What Doesn’t Umbrella Insurance Cover?
It’s also essential to understand that umbrella coverage isn’t a cure-all and doesn’t cover all types of claims and situations. It only builds on your existing insurance policies by extending their financial limit. Unless you add endorsements, umbrella insurance doesn’t cover areas that your underlying individual insurance policies don’t cover.
As with individual insurance policies, there may also be specific safety standards that your business has to meet to qualify for umbrella coverage from a private insurer.
Individual Policy Limits vs. Umbrella Aggregate Limits
Companies in high-risk industries or those that experience a lot of foot traffic on their property often need high limits on their liability policies. But increasing the limit on these individual policies can be costly, and you may not even use the extended coverage on each plan during your policy period.
Having a commercial umbrella insurance policy is a more flexible way to extend all the same policies. By aggregating and extending coverage on numerous policies with one umbrella policy, it reduces the risk of paying for coverage that you don’t end up needing.
How can you determine if your business needs umbrella insurance? Start by calculating the average frequency and cost of insurance claims against businesses in your industry and region for each liability insurance policy you have. If multiplying the average cost by the average frequency of claims exceeds your limits for numerous policies, it’s a good indication that umbrella coverage is worth the cost.
How Are Umbrella Insurance Costs Calculated?
The cost of an umbrella insurance policy is largely dependent on the likelihood of claims being made against your business and how much those claims typically cost. That means businesses in high-risk industries that are vulnerable to accidents or lawsuits pay more for umbrella insurance than their low-risk counterparts.
However, even businesses within the same industry can pay varying umbrella insurance rates because of their claims history. It’s recommended that you sit down with your insurance agent to work out the aggregate policy limit details that suit your business’s current situation. Then, figure out what you can do to make your workspace safer and less costly to your insurance provider in case of a claim.
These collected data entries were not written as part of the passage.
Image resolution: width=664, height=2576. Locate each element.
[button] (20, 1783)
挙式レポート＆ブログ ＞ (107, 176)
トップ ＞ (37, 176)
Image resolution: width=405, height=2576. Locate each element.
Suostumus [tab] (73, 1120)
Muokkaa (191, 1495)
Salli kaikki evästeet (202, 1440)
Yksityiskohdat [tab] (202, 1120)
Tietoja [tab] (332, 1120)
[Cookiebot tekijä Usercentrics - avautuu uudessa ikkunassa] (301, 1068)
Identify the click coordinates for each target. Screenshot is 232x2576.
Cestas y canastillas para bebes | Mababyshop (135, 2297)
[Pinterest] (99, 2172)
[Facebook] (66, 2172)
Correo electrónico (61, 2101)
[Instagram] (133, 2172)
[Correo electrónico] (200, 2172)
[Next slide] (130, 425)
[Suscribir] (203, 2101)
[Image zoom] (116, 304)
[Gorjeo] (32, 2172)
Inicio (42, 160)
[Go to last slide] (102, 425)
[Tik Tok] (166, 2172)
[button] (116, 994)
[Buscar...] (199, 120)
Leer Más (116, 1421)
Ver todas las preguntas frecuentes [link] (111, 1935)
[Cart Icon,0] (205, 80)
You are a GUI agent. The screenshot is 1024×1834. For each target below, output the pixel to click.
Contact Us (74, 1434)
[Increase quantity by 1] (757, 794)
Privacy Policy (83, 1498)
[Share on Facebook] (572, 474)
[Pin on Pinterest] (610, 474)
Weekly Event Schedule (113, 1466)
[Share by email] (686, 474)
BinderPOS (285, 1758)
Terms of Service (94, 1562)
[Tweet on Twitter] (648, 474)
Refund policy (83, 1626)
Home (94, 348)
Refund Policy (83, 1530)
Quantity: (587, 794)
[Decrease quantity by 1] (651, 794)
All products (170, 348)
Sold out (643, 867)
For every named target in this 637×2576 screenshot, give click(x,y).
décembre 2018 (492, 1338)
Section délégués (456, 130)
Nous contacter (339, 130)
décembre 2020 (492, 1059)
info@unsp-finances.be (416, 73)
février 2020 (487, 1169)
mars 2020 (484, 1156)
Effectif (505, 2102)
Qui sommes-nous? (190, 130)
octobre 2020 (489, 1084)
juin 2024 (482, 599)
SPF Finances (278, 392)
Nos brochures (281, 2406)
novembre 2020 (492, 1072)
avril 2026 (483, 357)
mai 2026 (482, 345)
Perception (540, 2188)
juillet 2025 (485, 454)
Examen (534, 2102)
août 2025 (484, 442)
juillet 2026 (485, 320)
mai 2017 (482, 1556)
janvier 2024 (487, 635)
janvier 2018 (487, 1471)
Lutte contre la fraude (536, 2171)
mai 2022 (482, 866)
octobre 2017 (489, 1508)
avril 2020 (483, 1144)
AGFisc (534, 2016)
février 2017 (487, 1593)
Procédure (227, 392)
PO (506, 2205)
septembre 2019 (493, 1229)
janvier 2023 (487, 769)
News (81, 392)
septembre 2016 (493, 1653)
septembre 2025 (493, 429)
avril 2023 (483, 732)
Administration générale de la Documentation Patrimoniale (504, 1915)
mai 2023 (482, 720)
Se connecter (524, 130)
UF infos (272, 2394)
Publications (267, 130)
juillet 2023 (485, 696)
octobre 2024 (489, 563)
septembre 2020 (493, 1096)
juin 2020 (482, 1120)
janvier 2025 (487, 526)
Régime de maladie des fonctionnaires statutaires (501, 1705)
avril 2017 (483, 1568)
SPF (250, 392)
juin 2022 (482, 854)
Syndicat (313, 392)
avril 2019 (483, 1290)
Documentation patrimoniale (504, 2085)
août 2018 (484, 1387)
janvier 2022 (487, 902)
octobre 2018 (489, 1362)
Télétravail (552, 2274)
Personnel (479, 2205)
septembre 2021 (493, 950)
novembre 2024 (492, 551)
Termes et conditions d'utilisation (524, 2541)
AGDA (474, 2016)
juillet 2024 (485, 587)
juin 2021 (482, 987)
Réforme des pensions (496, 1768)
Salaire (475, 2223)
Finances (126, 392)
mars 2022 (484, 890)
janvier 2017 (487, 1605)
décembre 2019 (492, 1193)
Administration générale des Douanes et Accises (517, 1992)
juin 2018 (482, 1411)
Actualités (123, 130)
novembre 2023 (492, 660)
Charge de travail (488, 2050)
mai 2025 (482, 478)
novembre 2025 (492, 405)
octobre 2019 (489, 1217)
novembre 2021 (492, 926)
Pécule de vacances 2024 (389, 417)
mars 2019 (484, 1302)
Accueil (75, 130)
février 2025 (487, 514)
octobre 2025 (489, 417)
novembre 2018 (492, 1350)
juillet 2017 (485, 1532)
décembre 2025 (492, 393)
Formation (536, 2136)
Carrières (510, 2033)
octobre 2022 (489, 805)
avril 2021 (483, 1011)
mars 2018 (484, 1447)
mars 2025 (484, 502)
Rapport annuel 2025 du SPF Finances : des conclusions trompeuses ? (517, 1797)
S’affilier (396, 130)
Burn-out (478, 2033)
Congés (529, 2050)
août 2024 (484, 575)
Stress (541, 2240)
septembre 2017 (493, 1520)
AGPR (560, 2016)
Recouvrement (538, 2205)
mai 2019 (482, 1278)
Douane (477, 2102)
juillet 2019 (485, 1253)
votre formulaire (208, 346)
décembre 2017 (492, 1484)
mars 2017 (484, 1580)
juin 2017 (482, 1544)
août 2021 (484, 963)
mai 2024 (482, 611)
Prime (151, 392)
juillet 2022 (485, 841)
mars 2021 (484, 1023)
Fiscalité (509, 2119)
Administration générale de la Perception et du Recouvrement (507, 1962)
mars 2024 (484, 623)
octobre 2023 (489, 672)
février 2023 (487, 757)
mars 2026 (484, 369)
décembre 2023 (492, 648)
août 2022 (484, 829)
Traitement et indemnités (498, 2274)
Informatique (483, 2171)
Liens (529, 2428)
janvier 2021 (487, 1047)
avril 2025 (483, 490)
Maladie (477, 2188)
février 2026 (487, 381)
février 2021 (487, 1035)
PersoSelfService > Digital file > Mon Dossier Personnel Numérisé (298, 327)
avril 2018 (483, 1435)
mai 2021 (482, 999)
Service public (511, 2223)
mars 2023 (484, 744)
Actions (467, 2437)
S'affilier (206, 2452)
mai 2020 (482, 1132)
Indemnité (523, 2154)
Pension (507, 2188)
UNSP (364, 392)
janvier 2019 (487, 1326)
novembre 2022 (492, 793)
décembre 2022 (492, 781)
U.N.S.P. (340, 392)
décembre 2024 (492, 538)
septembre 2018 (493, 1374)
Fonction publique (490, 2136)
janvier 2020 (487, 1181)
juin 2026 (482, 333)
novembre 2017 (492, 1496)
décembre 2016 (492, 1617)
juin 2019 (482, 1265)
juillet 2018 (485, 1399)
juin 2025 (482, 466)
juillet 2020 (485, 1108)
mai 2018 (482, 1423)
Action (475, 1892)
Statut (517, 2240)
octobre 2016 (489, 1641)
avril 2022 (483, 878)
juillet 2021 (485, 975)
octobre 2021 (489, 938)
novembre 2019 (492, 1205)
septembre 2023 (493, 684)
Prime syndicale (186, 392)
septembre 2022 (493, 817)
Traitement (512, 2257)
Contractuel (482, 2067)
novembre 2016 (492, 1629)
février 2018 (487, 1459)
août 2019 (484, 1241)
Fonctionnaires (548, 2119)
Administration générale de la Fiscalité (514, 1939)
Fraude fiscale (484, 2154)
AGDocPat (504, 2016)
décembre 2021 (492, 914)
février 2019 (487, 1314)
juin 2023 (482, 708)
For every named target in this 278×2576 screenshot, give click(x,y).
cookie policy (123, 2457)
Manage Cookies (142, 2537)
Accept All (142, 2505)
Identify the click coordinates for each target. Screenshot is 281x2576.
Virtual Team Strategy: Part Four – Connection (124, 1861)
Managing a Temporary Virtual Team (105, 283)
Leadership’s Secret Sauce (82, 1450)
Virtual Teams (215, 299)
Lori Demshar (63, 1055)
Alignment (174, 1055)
Weathering the Storm with Umbrella Insurance
Umbrella insurance coverage may sound costly and unnecessary—and for some businesses, that may be true. When purchasing insurance policies and deciding whether or not to add umbrella coverage, you need to weigh the risks against the costs.
Ask yourself, what would hurt your business more, overpaying for insurance or having to pay out of pocket for a portion of your legal fees and settlements? What would happen if your business faced numerous claims in the same area within your policy period?
When it comes to answering these questions and making insurance purchasing decisions, don’t rely on guesses, estimates, or luck. Look at the data to weigh the expenses associated with liability claims against the cost of an umbrella policy.